Wednesday, July 25, 2007

comfortably numb.

1. i did not and am not using you.
2. i should have done what was best for me and just not cared about anyone else, since misery is the product of both ends.
3. i love you
4. and i love you
5.  i also don't care.
6. high school called, they want their drama back.
7. and i gladly turn it over, i didn't want it in the first place.
8. you can take a horse to water, but you can't make it drink.
9. so drink, drown, or dehydrate.
10.lets get these teen hearts beating, faster, faster.
11. i will not rest until the scale says 150
12. hunger is interesting?
13. this armor will stay up until further notice, don't try to take it down, it won't work.
14. i've taken some steps backwards.
15. i need to pick a college.
16. i need to work on my independent project.
17. august is full of birthdays, i'm excited.
18. tonight is girls night, and saturday is my party.
19. WROO HOO.
20. he doesn't like me, good, i made it that way on purpose.
21. the best part is,  this happened last summer, i'm pretty sure i know how it's going to turn out this summer.

▸ **STATED GOAL**
Reproduce the blog post above word for word, between "6. high school" and "birthdays, i'm excited.", inclusive.

▸ **SOURCE EXCERPT**
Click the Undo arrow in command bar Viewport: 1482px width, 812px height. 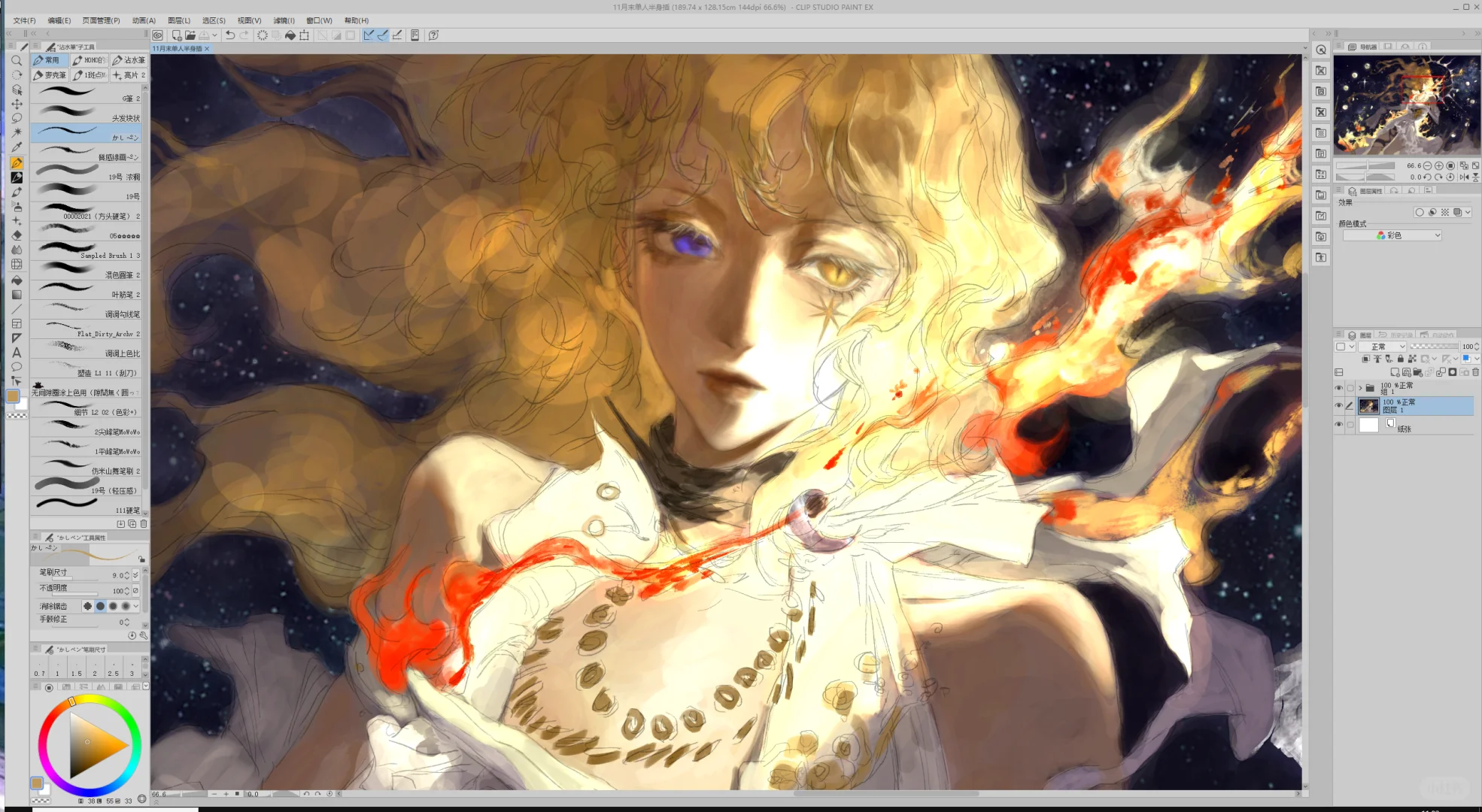(230, 35)
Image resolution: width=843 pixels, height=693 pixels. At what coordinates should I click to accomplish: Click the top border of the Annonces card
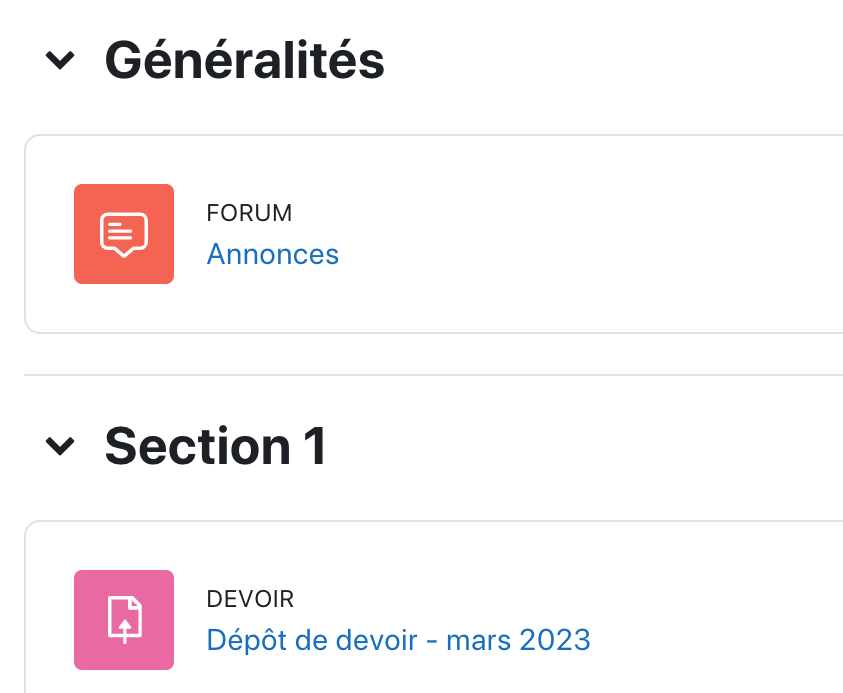pyautogui.click(x=430, y=135)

▸ **TASK ANSWER**
6. high school called, they want their drama back.
7. and i gladly turn it over, i didn't want it in the first place.
8. you can take a horse to water, but you can't make it drink.
9. so drink, drown, or dehydrate.
10.lets get these teen hearts beating, faster, faster.
11. i will not rest until the scale says 150
12. hunger is interesting?
13. this armor will stay up until further notice, don't try to take it down, it won't work.
14. i've taken some steps backwards.
15. i need to pick a college.
16. i need to work on my independent project.
17. august is full of birthdays, i'm excited.